Arriver en Tunisie – Éveillé, première semaine

Dans ce témoignage personnel, je décris ma première semaine après mon arrivée en Tunisie – entre insomnie, surcharge, auto-apaisement et confiance mesurée en mon corps. Ce texte n’est ni un conseil médical ni psychologique, mais un instantané sincère d’une phase de transition.

Parfois, la seule façon de libérer tout ce chaos dans ma tête est de l’écrire.

C’est tôt samedi matin et je ne dors toujours pas. Après une semaine presque sans vraie pause, je suis un peu à bout émotionnellement – pas parce que tout va mal. C’est à la fois effrayant et étrangement merveilleux. J’entends le ressac et les hurlements des animaux errants. Je suis dans un endroit lointain et excitant, et je suis la voyageuse courageuse qui a fait ce choix.

Je veux être ici et je veux être indépendante. Je veux tout gérer seule – et pourtant j’accepte de l’aide comme une petite fille. Ce n’est pas la femme forte et autonome que j’imagine.

Mais une autre partie de moi dit : c’est tout à fait normal d’avoir besoin d’aide au début. Je vais apprendre. Bientôt, je me débrouillerai toute seule. Un début chaotique est normal. Je commence seulement à découvrir ma nouvelle maison.
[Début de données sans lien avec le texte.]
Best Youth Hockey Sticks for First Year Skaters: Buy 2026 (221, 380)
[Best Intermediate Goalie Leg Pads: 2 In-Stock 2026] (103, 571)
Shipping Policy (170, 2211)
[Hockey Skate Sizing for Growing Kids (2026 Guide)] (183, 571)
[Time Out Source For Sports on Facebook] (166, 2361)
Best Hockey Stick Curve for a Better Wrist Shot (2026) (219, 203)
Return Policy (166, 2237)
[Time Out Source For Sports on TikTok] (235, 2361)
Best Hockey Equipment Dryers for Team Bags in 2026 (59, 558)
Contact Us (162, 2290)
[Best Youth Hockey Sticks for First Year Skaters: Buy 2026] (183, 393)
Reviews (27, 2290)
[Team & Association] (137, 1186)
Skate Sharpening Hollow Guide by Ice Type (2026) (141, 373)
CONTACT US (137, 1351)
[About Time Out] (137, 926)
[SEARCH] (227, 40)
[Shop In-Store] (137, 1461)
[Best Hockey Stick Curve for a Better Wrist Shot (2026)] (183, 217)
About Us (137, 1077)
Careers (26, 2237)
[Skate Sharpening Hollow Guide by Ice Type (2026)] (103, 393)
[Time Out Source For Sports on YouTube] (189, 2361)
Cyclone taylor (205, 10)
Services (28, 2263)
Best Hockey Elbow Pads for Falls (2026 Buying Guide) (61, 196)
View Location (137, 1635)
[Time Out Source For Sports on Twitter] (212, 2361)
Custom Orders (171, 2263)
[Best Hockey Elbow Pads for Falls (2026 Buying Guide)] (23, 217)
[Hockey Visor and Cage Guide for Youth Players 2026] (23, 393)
De mon point de vue suisse, ce pays et son rythme semblent sauvages. Je ne suis pas naïve ; je sais que les choses fonctionnent simplement différemment ici. Adieu, e-banking et shopping en un clic. Peu importe. Je vais m’adapter. (Petite drone Borg signale l’assimilation.)

Je vais tout donner pour mener ici la vie que j’ai toujours souhaitée – une vie bonne, épanouissante et pleine de sens. Je ferai des choses que j’aime, avec des personnes qui m’aiment. Je l’obtiendrai vraiment, parce que je le mérite. J’ai encaissé assez de difficultés pour toute une vie.

Et je sais que je deviens la personne que je veux être.

Tous mes « monstres » sont en réalité des princesses qui attendent que je me voie moi-même comme belle et courageuse – au moins une fois.

Arriver en Tunisie – entre chaos et confiance

L’attente est terminée. Je suis en route.


Insomnie lors de la première semaine – mon ressenti personnel

Une remarque sur l’insomnie (et pourquoi je ne panique pas)

L’insomnie la première semaine après un grand déménagement est normale et ne constitue pas une crise. Mon corps et mon cerveau s’habituent à :

  • Une nouvelle routine et un nouvel environnement (lumière, bruits, température, lit, caractéristiques de sécurité inhabituelles).
  • Des hormones de stress encore élevées en raison du voyage et du changement (bonjour, cortisol et adrénaline).
  • Des horaires alimentaires différents, des habitudes de caféine et des activités quotidiennes modifiées.
  • Un cerveau qui pense : « Reste vigilant jusqu’à ce que nous comprenions cet endroit. »

Ce que je fais : des journées calmes, la lumière du soleil le matin, beaucoup d’eau, de courtes siestes tôt dans la journée si nécessaire, pas d’écrans tard le soir, écrire les choses (comme ici) et accepter de l’aide. Si ça prend du temps, c’est normal. Le sommeil est un réflexe, pas un test que je dois réussir. Il viendra – mon corps ne peut pas me garder éveillé indéfiniment.

Pour l’instant, la mer continue de respirer, les chiens continuent de chanter, et j’apprends continuellement comment appartenir ici.

  • Le texte décrit ma première semaine personnelle après mon arrivée en Tunisie.
  • Le focus est sur la transition, l’insomnie et l’adaptation émotionnelle.
  • Il ne s’agit pas de conseils médicaux ou psychologiques.
  • L’article reflète l’auto-apaisement, la confiance en son corps et la patience.
  • Le texte est une observation subjective d’une phase précoce d’arrivée.